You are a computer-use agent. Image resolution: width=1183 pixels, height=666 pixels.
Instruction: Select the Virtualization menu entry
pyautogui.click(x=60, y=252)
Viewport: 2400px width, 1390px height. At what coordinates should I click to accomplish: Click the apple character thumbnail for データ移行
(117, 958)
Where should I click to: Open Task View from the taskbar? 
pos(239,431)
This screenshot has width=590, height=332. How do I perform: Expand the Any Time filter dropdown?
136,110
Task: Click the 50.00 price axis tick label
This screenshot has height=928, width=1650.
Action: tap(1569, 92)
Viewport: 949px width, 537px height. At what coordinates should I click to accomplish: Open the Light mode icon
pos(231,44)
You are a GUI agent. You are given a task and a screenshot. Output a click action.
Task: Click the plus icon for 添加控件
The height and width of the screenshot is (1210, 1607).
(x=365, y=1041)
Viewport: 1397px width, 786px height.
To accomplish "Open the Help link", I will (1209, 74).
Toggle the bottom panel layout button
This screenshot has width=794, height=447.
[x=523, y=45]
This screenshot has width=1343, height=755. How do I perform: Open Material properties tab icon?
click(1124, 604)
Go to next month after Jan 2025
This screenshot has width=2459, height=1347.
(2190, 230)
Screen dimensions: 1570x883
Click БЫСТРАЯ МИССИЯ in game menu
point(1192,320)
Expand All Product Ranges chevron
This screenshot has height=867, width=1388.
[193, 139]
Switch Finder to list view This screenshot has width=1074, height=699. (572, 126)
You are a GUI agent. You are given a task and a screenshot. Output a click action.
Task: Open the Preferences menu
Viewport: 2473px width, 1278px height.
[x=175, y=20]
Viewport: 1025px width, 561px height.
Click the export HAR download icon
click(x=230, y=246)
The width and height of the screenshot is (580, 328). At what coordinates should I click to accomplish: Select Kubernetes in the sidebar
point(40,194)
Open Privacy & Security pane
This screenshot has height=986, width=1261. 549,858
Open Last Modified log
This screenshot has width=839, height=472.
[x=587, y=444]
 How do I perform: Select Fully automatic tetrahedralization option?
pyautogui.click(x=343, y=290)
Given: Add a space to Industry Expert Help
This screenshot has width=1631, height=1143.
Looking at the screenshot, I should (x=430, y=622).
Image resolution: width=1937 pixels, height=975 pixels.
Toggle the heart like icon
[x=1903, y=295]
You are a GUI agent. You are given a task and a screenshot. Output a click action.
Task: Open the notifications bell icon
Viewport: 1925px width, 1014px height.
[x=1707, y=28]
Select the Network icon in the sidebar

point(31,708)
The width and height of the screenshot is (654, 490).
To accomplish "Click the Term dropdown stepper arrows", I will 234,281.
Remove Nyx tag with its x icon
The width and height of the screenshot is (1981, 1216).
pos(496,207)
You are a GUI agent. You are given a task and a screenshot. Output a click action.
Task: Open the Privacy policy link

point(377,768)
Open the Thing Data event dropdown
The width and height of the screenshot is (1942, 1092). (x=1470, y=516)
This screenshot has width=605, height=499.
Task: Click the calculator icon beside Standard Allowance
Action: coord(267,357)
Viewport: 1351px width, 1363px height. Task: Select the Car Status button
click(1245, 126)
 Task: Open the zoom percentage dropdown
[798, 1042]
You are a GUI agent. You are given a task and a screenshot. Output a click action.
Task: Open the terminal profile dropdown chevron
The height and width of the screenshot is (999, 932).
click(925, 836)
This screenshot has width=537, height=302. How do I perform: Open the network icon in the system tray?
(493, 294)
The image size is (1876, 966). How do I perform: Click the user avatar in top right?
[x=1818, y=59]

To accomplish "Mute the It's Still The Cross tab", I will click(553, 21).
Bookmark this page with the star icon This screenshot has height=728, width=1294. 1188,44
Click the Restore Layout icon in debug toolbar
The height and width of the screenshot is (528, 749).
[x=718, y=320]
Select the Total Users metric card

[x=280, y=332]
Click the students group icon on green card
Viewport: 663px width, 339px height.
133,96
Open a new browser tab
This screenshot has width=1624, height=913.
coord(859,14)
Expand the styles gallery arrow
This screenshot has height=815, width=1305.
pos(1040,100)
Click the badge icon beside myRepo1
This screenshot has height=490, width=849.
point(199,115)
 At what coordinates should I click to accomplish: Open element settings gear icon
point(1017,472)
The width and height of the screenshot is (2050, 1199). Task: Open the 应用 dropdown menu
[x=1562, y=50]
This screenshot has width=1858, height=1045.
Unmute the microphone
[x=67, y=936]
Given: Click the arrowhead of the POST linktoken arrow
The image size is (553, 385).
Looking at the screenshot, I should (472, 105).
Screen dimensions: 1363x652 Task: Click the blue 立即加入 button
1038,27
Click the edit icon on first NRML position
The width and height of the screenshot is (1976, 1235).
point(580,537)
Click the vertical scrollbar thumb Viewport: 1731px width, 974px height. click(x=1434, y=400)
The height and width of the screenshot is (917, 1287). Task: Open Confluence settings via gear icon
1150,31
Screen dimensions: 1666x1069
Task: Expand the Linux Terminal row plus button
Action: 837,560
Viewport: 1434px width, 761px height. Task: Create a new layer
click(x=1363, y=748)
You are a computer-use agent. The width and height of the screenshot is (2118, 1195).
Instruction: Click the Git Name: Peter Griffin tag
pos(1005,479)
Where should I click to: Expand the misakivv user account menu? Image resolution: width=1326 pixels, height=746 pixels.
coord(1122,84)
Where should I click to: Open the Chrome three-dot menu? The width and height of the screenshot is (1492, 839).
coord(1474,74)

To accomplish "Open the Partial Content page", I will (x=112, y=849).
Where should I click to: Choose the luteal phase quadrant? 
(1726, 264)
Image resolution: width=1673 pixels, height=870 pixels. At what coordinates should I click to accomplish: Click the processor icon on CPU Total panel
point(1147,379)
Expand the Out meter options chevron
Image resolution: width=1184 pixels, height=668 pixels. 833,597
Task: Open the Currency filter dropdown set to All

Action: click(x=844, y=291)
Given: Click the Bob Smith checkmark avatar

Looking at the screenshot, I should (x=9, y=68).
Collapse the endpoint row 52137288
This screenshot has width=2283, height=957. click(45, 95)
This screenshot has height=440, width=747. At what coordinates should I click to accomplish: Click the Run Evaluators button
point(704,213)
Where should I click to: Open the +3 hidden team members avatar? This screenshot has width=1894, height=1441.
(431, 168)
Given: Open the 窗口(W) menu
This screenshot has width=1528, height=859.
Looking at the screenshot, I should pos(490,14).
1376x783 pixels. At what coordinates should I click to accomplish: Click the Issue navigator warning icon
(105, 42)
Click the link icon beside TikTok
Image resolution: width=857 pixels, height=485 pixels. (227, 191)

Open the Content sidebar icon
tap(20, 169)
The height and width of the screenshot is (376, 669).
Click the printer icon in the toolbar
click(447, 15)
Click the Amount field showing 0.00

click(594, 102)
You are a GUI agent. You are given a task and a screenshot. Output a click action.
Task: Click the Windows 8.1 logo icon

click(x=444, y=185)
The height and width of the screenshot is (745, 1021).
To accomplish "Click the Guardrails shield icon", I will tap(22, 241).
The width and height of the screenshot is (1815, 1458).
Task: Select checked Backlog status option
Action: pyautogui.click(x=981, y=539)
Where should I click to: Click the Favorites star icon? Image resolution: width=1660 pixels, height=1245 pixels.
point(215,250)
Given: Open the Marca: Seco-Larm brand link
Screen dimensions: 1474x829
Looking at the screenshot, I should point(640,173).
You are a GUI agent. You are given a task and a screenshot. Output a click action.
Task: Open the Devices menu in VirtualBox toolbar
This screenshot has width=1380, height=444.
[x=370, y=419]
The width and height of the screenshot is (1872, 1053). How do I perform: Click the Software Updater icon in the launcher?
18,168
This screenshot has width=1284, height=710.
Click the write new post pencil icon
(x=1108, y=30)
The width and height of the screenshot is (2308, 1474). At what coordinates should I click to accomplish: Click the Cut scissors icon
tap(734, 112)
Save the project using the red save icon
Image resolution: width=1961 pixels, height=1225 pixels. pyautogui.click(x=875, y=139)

____

**DIRECTIONS**: If a line in the data above contains "Help", return that line.

**EXERCISE RESULT**:
To accomplish "Open the Help link", I will (1209, 74).
Given: Add a space to Industry Expert Help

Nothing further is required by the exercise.